#### EXTRAIT DU DOCUMENT:
# Ipad et vidéos + Disque Dur Externe



## marjorie1967 (7 Mai 2010)

Bonjour,

J'ai déjà un Macbook à la maison mais en préparation d'un tour de monde pendant plus d'un an, je souhaiterais avoir un ordi plus léger, moins volumineux et que je peux trimbaler partout.

J'ai tout de suite pensé à L'ipad. L'utilisation serait: Internet, Iphoto (pour stocker mes photos), facebook, et regarder des vidéos.

Je souhaiterais prendre un Disque Dur et le brancher directement à L'ipad pour regarder mes Videos.

J'ai vu qu'Apple a sortit une connectique pour les appareils photos alors je me demandais si l'on pouvait connecter un DD sur l'ipad ou si on devait uniquement passer par Itunes?

Par avance, un grand merci

Marjorie


----------



## spaceiinvaders (7 Mai 2010)

Salut a toi Marjorie. Pour commencer je te dis surtout ne regrette pas ton choix, tu as fait le meilleur 

Après, j'ai fait une petite recherche pour toi et apparement oui c'est possible mais uniquement si tu jailbreak ton iPad.

#### CONSIGNES À SUIVRE:
(A) D'après le fil de discussion, pourquoi Marjorie souhaite-t-elle un ordinateur plus léger alors qu'elle possède déjà un Macbook ?
(B) Recopiez le passage du fil de discussion depuis « ## marjorie1967 (7 » jusqu'à « regarder mes Videos. » inclus.

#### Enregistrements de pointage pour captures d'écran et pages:
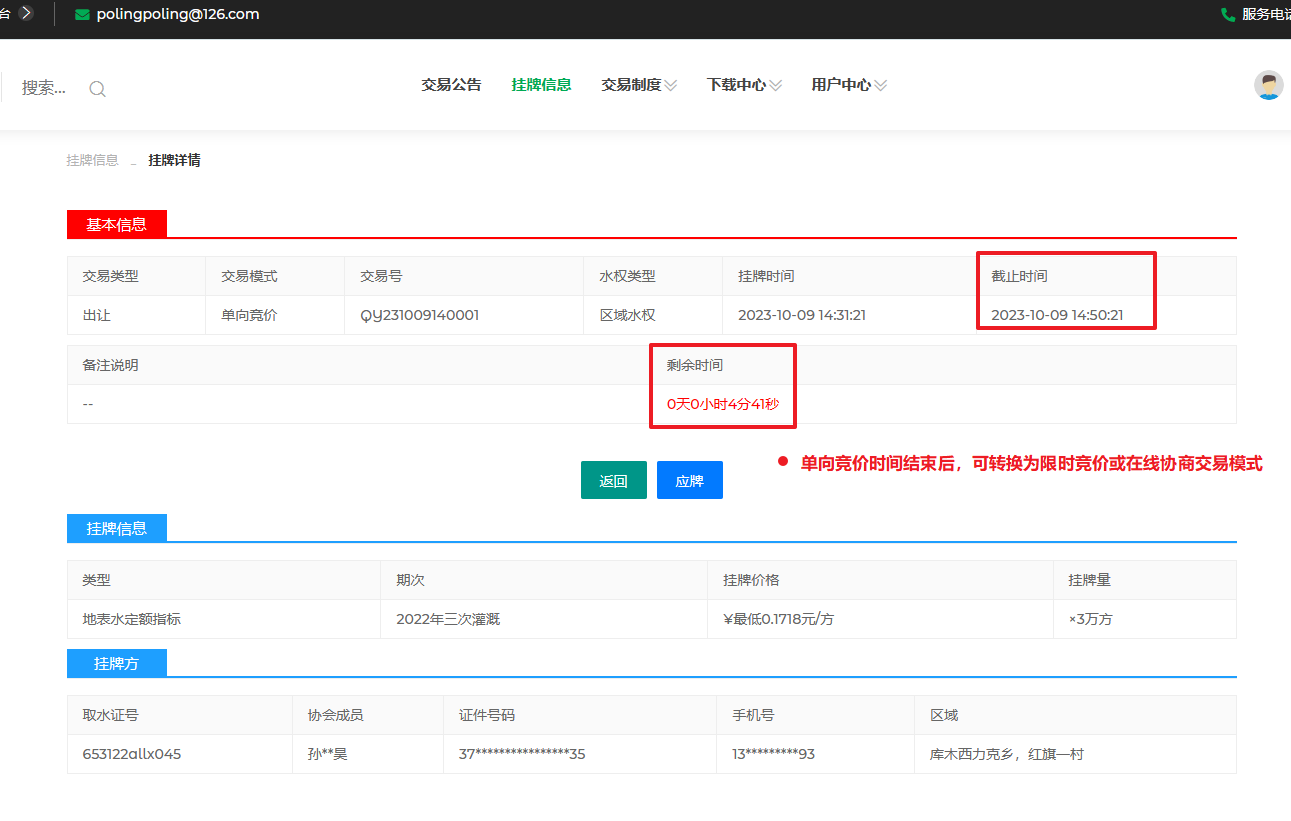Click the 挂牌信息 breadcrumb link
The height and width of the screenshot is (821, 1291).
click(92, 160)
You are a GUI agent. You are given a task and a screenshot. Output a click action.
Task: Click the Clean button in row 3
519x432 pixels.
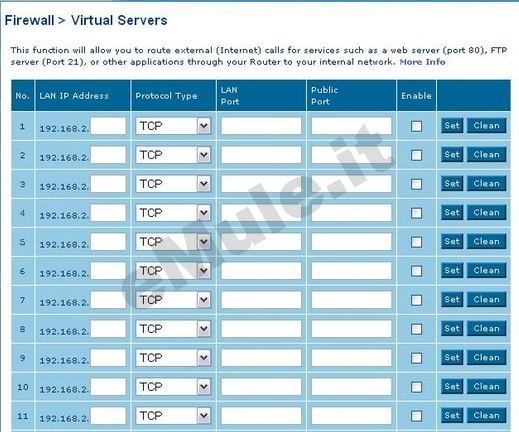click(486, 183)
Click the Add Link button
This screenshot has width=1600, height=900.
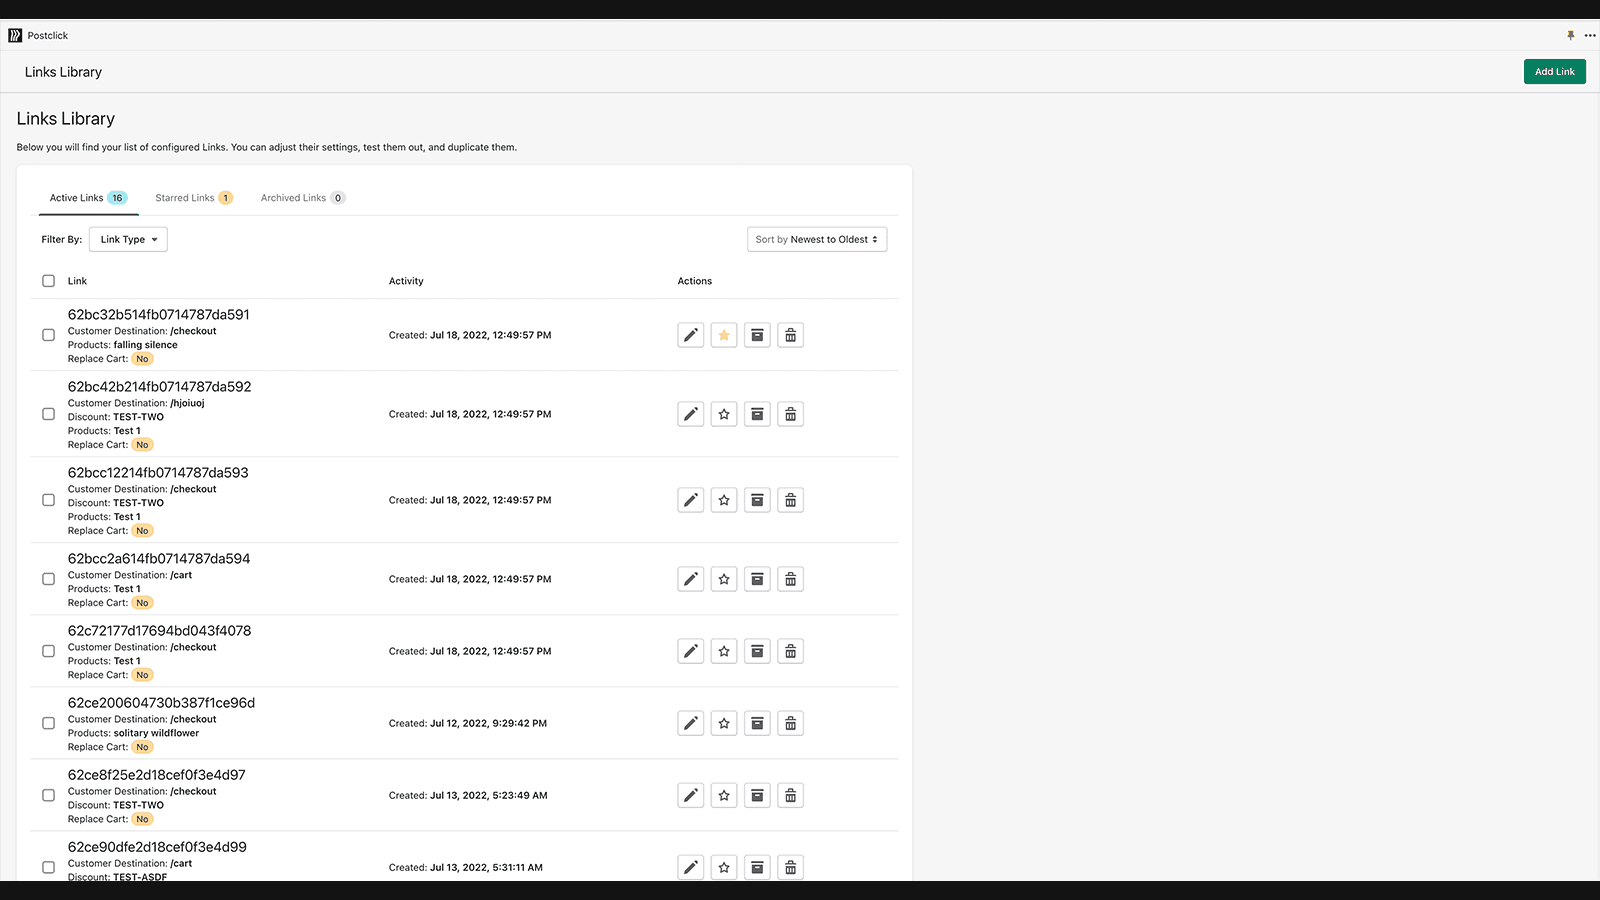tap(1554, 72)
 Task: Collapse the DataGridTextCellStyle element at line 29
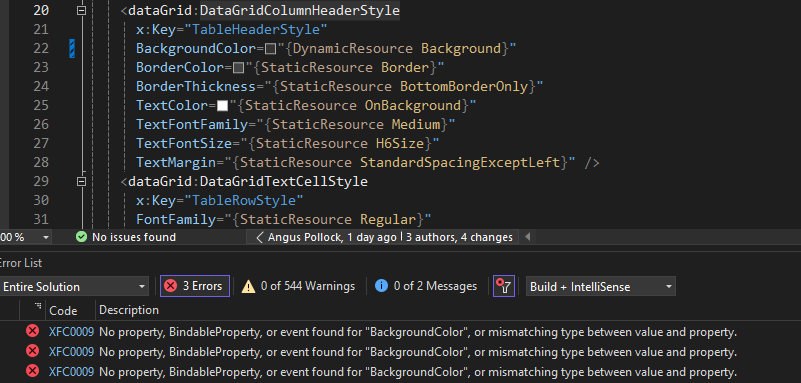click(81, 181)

#### RÉPONSES PAR CONSIGNE:
(A) Elle prépare un tour du monde de plus d'un an. Elle veut donc un ordinateur plus léger et moins volumineux, qu'elle puisse emporter partout.

(B)
## marjorie1967 (7 Mai 2010)

Bonjour,

J'ai déjà un Macbook à la maison mais en préparation d'un tour de monde pendant plus d'un an, je souhaiterais avoir un ordi plus léger, moins volumineux et que je peux trimbaler partout.

J'ai tout de suite pensé à L'ipad. L'utilisation serait: Internet, Iphoto (pour stocker mes photos), facebook, et regarder des vidéos.

Je souhaiterais prendre un Disque Dur et le brancher directement à L'ipad pour regarder mes Videos.